## EXCERPTED PASSAGE
- Opening Delimiter -

Omar Haque Awarded ALF Research Award for Important Work on Liver Graft Regeneration
Hans Popper Memorial Postdoctoral Research Fellowship
Omar Haque, MD
Massachusetts General Hospital, Harvard Medical School
Boston, MA
Ex-Vivo Liver Graft Regeneration via Normothermic Machine Perfusion in a Two-Thirds Partial Hepatectomy Model
Mentors: Korkut Uygun, PhD & James F. Markmann, MD, PhD
What is your first memory/experience of wanting to be involved in scientific research?
I remember first entering a lab in my junior year of high school, studying adult neurogenesis in lobster noses at Georgia State. I thought it was so interesting to be involved in work that wasn’t even written in the textbooks I was required to read. The idea of creating knowledge always appealed to me.
How did you learn that you had won an ALF Research Award?
I got an email from the chair of surgery at my institution saying congratulations!
Describe your Research Award Project in very simple (layman) language?
Livers have the miraculous ability to regenerate. Our lab aims to remove parts of a liver from donors, put these livers on a machine that allows them to regrow to transplantable size, and then put them back in patients. We are demonstrating this work in rats before trailing this research in humans.
What do you hope your research project will lead to?
- In the short term?
We hope to regenerate livers ex-vivo on a machine perfusion pump that an equivalent or faster rate than is possible in vivo following hepatectomy. - In its overall contribution to a specific area of liver research?

- Closing Delimiter -

## TASK INSTRUCTIONS
Output, word for word, the part of the award interview that begins at "I got an email" and stops after "the short term?".

Stored items
- Opening Delimiter -

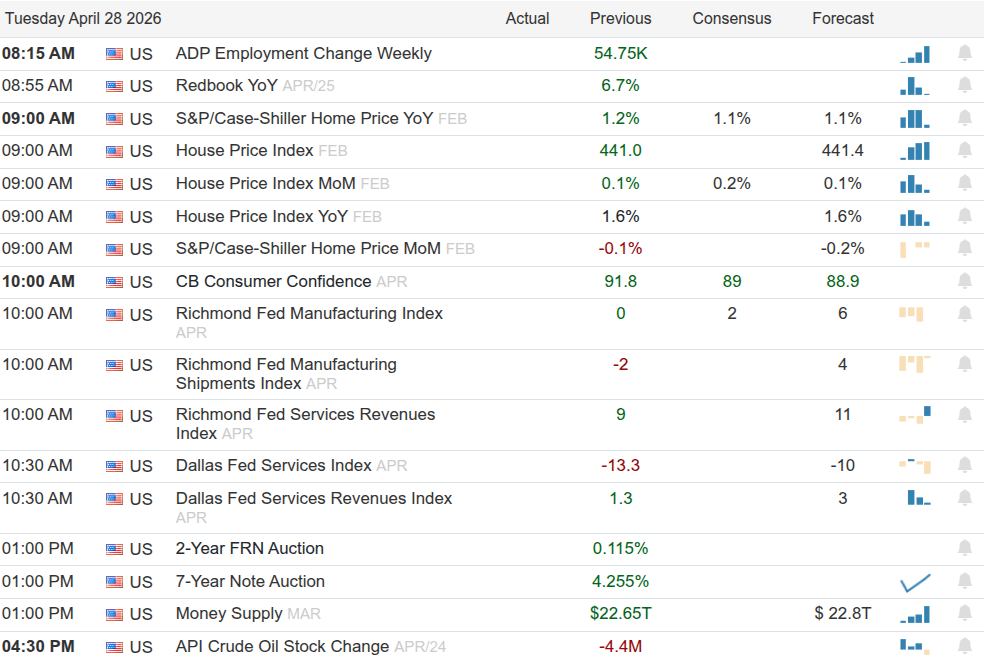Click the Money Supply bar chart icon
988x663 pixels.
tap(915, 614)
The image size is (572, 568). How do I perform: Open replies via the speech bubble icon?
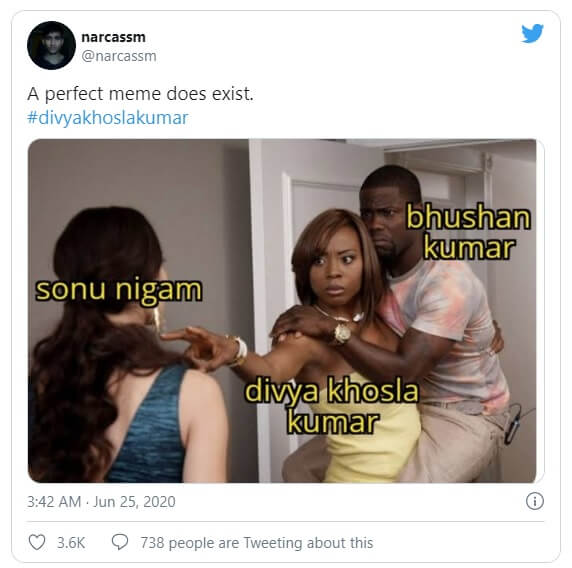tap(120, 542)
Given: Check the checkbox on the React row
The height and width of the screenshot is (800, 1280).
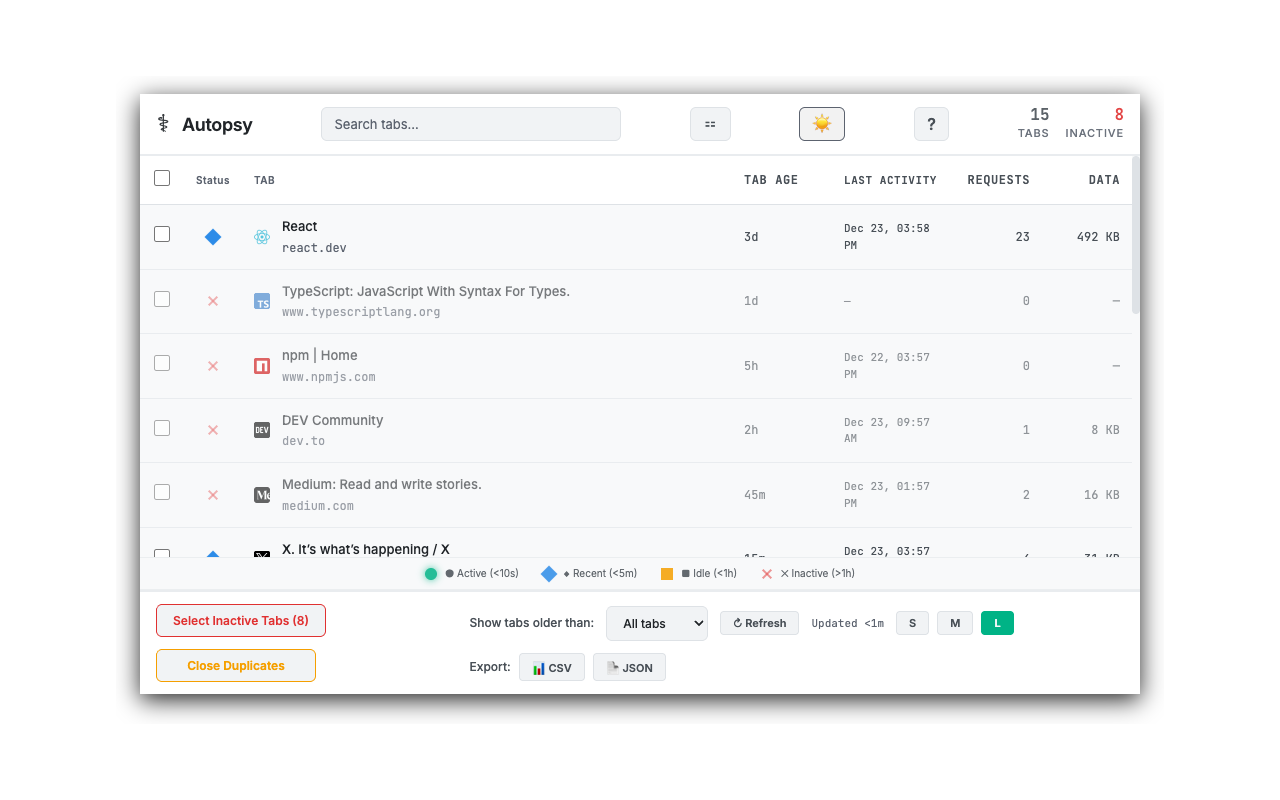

- Closing Delimiter -

## PROBLEM SOLUTION
I got an email from the chair of surgery at my institution saying congratulations!
Describe your Research Award Project in very simple (layman) language?
Livers have the miraculous ability to regenerate. Our lab aims to remove parts of a liver from donors, put these livers on a machine that allows them to regrow to transplantable size, and then put them back in patients. We are demonstrating this work in rats before trailing this research in humans.
What do you hope your research project will lead to?
- In the short term?